Our embryologists perform this microsurgical procedure to increase the chances of embryo implantation and pregnancy. Each embryo is surrounded by a "shell" called the zona pellucida. The embryo must break out of this "shell" in order for implantation to occur. Prior to transfer to the uterus, an artificial opening is created in the "shell"  to increase the likelihood of implantation.

ERA is an innovative test that helps pinpoint the exact time when your endometrium is receptive to embryo implanting. This test can help improve chances of pregnancy for those with repeated failed IVF.

ERA involves taking a small sample (biopsy) of endometrial cells at a particular times in your cycle. Cells in the endometrium produce certain types ⁠of genetic material during the window of implantation (WOI).⁠ An ERA can identify which endometrial cells ⁠are “Receptive” or “Nonreceptive” and whether your WOI is open or not. With repeated tests your doctor can determine your precise WOI. ⁠We can then time your embryo ⁠transfer to the most optimal time to maximize chance of achieving pregnancy.

EndomeTRIO is a series of tests including ERA - described in the section above - and two additional tests: ALICE and EMMA.

ALICE detects chronic endometritis-causing bacteria and recommends appropriate antibiotics. Endometriosis is a condition affecting 30% of infertile patients that is linked to implantation failure and recurrent miscarriages.

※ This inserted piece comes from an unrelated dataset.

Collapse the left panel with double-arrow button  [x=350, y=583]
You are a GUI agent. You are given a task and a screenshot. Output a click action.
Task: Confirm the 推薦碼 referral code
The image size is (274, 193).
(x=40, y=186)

EMMA indicates the endometrial microbiome balance. EMMA provides information on the proportions of healthy endometrial bacteria, including those linked to higher pregnancy rates. It will recommend antibiotic and probiotic treatment, if needed, to restore an optimal microbiome. Includes ALICE.

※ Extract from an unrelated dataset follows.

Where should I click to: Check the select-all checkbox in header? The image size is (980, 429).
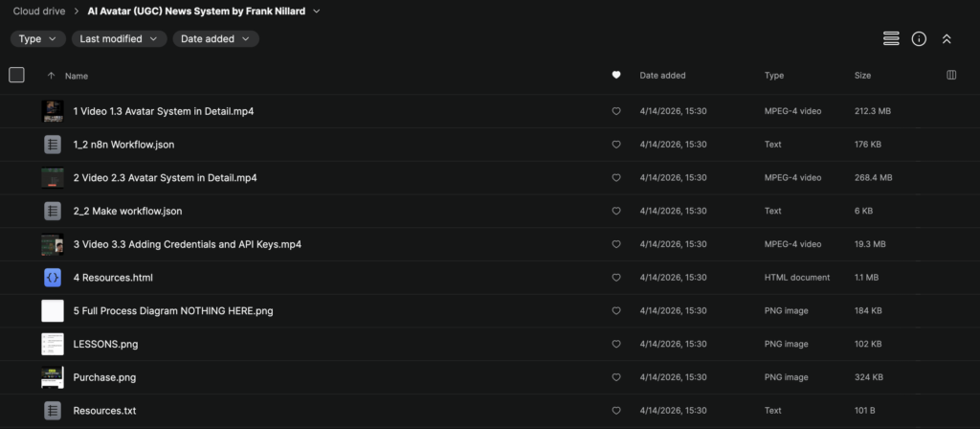pyautogui.click(x=16, y=75)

Preimplantation genetic testing (PGT-A) for aneuploidy is a comprehensive chromosome screening performed on a small embryo biopsy, prior to transfer, to detect chromosomal abnormalities. All 24 chromosomes (22 autosomes plus X and Y) are examined to evaluate any gains or losses in the number of chromosomes, also known as aneuploidy. Normally there are 23 pairs of chromosomes in each human cell. A numerical change in the number of chromosomes is called aneuploidy. Aneuploidy can result in developmental abnormalities and is responsible for the vast majority of spontaneous miscarriages. Using PGT-A to screen for aneuploidy can also reduce the amount of time and additional costs inferred with multiple IVF cycles and increase the likelihood of pregnancy with single embryo transfers (eSET).

Preimplantation genetic testing (PGT-M) is a powerful genetic test to screen for specific inherited diseases.  PGT-M is performed on a small embryo biopsy to identify specific genetic conditions.  Embryos that did not inherit the affected gene(s) can then be selected for transfer.

PGT-M is indicated if you or your partner carry or are affected with a serious genetic disease like cystic fibrosis, fragile X syndrome, muscular dystrophy, Huntington disease and others, that may be passed on to your offspring. The diagnostic accuracy of PGT is between 90-99% when looking for a known genetic condition.

PGT-SR is also performed on a small embryo biopsy, prior to transfer, and used to identify chromosomal structural rearrangements.  These rearrangements can be caused by balanced translocations or inversions. Embryos that have a balanced chromosomal arrangement can then be selected for transfer.